Nordic financial services firm Nordea is introducing a new solution to provide corporates with a streamlined financial reporting solution powered by Open Banking.

In an announcement this week, the company said its API-enabled Instant Reporting tool has launched, linking Nordea to third-party solutions that allow corporate users to gain real-time access to financial data across systems. The rollout comes about a year after Nordea introduced its Open Banking platform, which links developers to a suite of APIs to facilitate data connectivity into their own platforms.

“We have been committed to Open Banking from the beginning because we could really see the potential for creating new products and services that bring value to our customers,” said Nordea Open Banking head Gunnar Berger in a statement. “The exciting thing with our new product, Instant Reporting, is that it gives corporates the chance to directly access their real-time data, which will have a big impact on the way they organize their business, freeing up valuable time and resources.”
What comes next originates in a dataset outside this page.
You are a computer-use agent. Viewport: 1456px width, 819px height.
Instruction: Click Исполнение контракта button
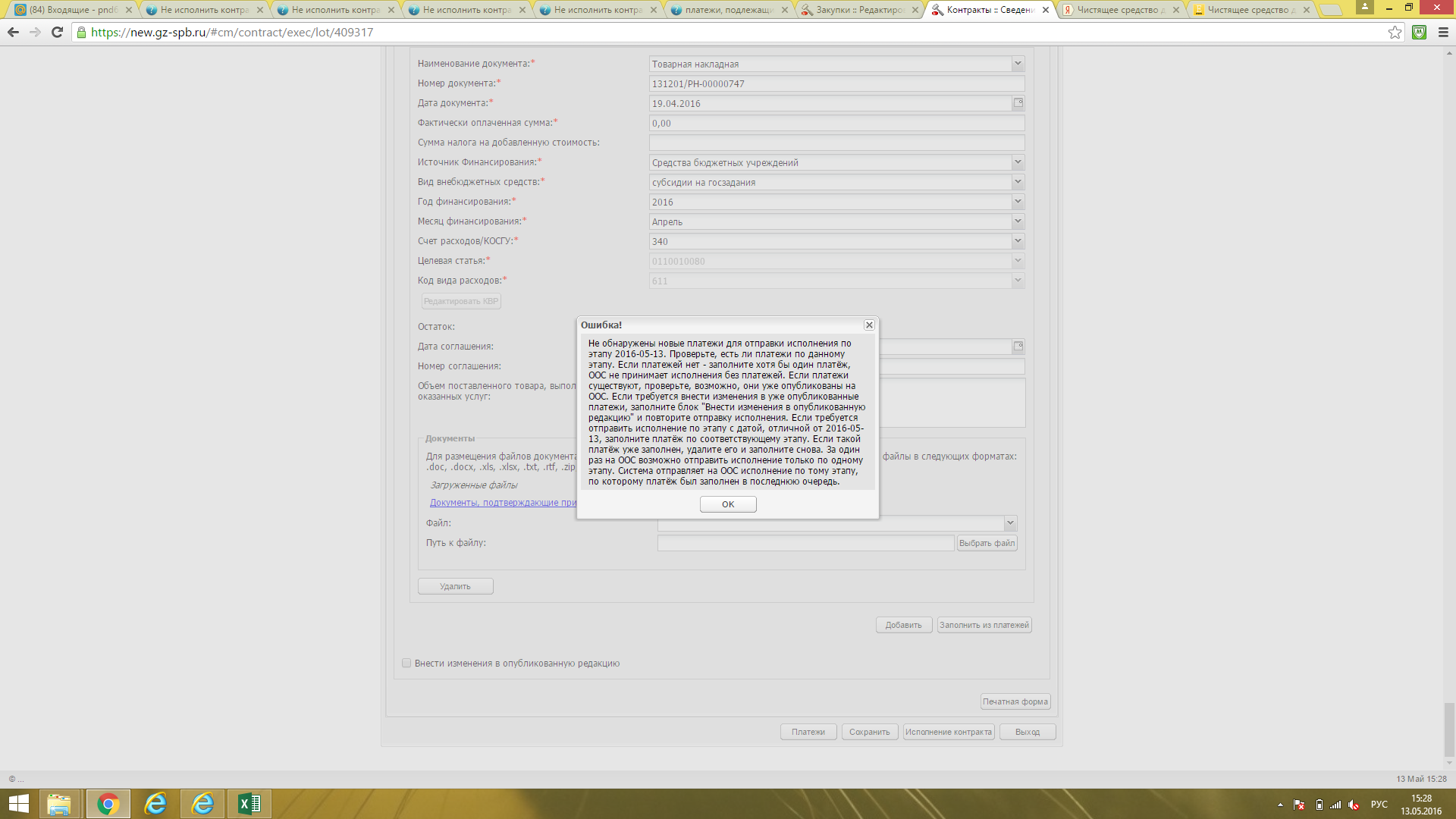(x=948, y=732)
In another statement, Nordea head of transaction banking Erik Zingmark described Instant Reporting as “the first real commercially viable product” from the company’s Open Banking platform, adding that it “has the potential to benefit many customers.”

Last year Nordea released its Future of Payments report, urging the corporate payments industry to become standardized across banks.
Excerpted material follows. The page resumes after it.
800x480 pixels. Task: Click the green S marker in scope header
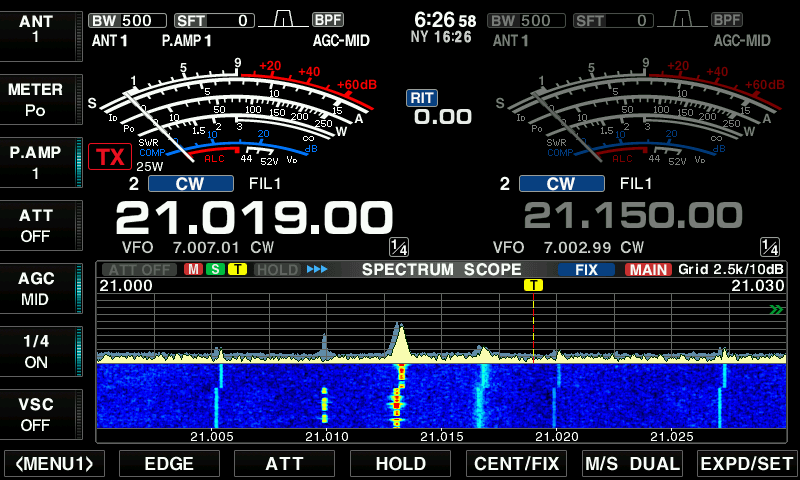coord(215,269)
The current market, the company’s report said, involves banks using proprietary payment formats, creating a “potential deadlock: Do banks risk losing business by insisting on using their own formats?” Or do corporates limit their choice of bank by insisting on their preferred format?”

The ISO 20022 payments messaging format can be an instrumental component to global payments standardization, particularly as industry heavyweights like SWIFT promote its adoption.

“Over the next four or five years, we expect the experience of corporate payment users to differ in three key ways compared with today,” Nordea’s Head of Cash Management Customer Solutions Claus Richter said in a statement at the time. “First, payments will be faster and often real-time. Second, there is likely to be more choice, and therefore more complexity, in payment partners, including both banks and third parties. Third, we expect to see more intelligence analytics and value-added services beyond the payment itself.”